There is nothing good about losing a child. But after experiencing that pain, I can tell you with absolute certainty that nothing will ever be as bad as that. Which puts EVERYTHING else in life in perspective.
We've had some bad breaks in the last year. Really bad. Yet both of us, agnostic Jeremy included, firmly believe that good things are on the way. I would go so far as to say we're both expecting BIG miracles to balance these scales a little.
Jeremy unable to find work, someone stealing our deceased daughter's identity, infertility -- these things would have kept me up at night before we lost our daughter. But I'm able to take our problems in stride because frankly compared to what we went through a year ago, they are no big deal.
What I wouldn't give for that perspective without having to have gone through what I did.
Nevertheless, I've got a peace of mind now that I have never had in my life.

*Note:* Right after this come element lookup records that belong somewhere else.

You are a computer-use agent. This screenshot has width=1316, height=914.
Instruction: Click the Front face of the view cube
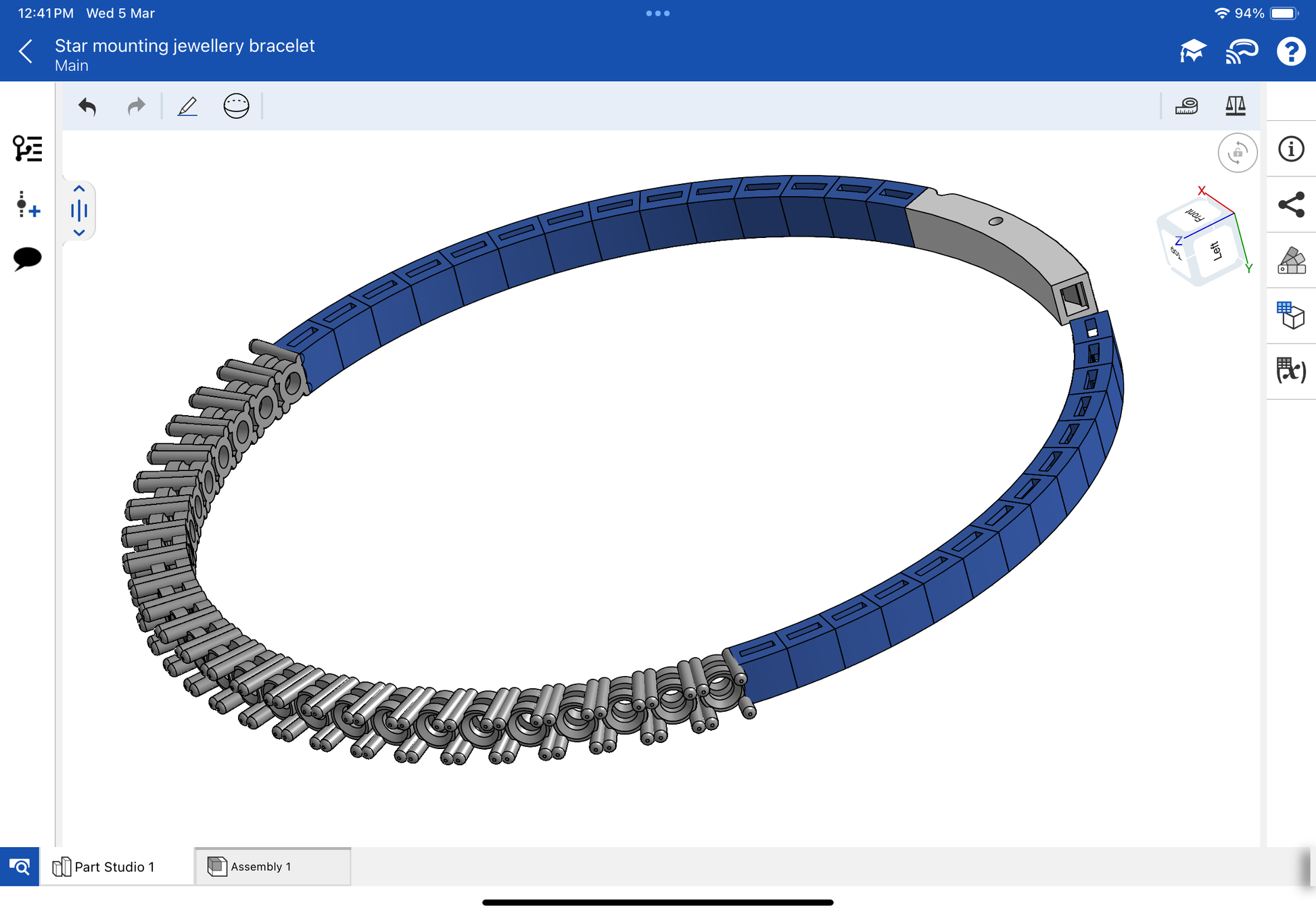click(1194, 216)
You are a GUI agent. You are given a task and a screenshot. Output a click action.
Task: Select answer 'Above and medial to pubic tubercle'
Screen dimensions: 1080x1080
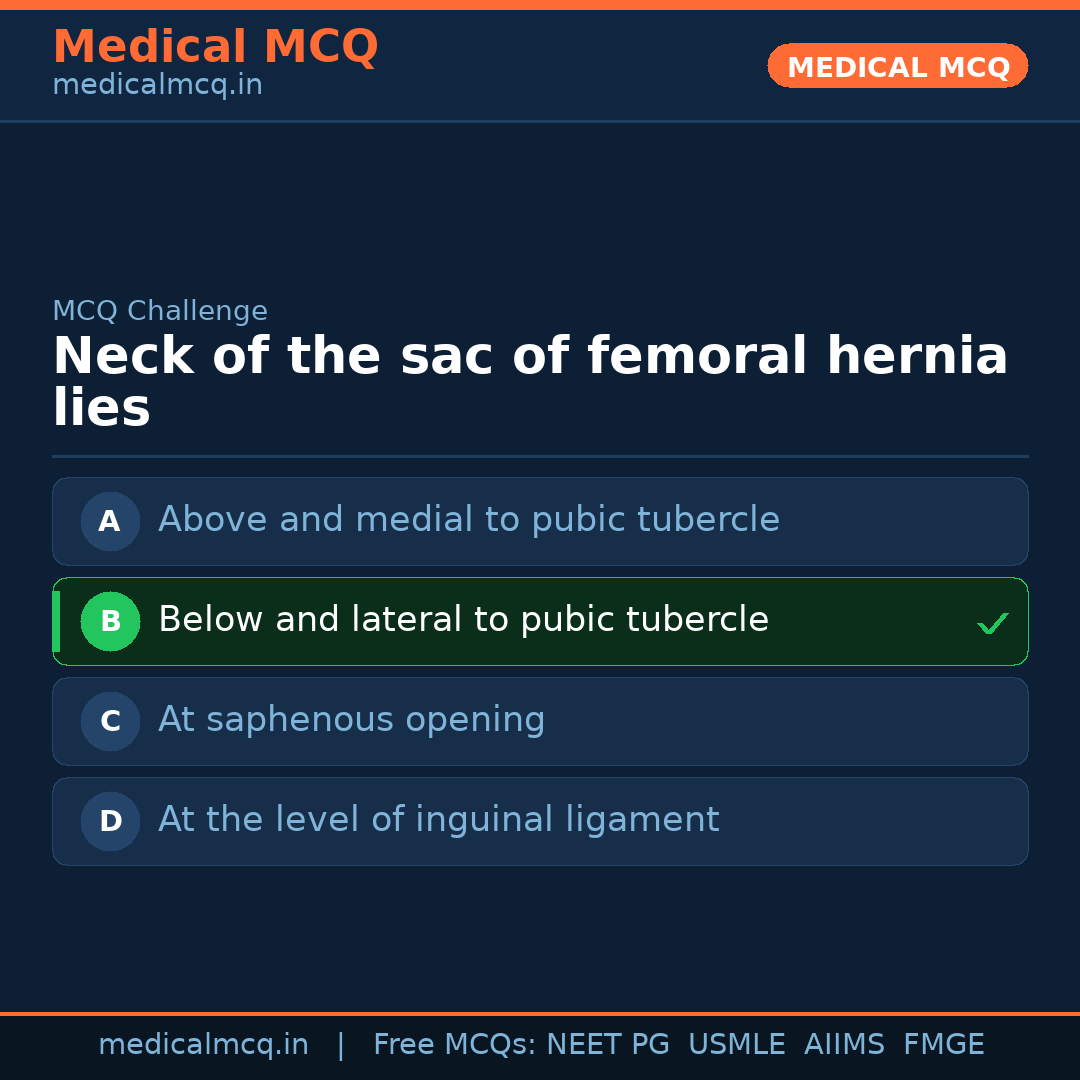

I might need a day to recover from some bad news -- I might need to take some time out to meditate or vegetate -- but it's not the weeks of obsession and "what iffing" I used to undergo.
And you know what? I think everyone that knows us has gotten a little dose of perspective from our situation.
We appreciate everyone's love, and how our friends and family check in on us. But we get confused sometimes when people worry about us or feel sorry for us. I mean, if we can get through a tragedy like that and still be a sane, loving married couple -- well, what do you think would break us?
Everything is going to be okay. For us, and for you. Take a note from me and breathe -- meditate, concentrate on your breathing for a few minutes and let the world operate without your input while you re-center yourself. It'll all be okay.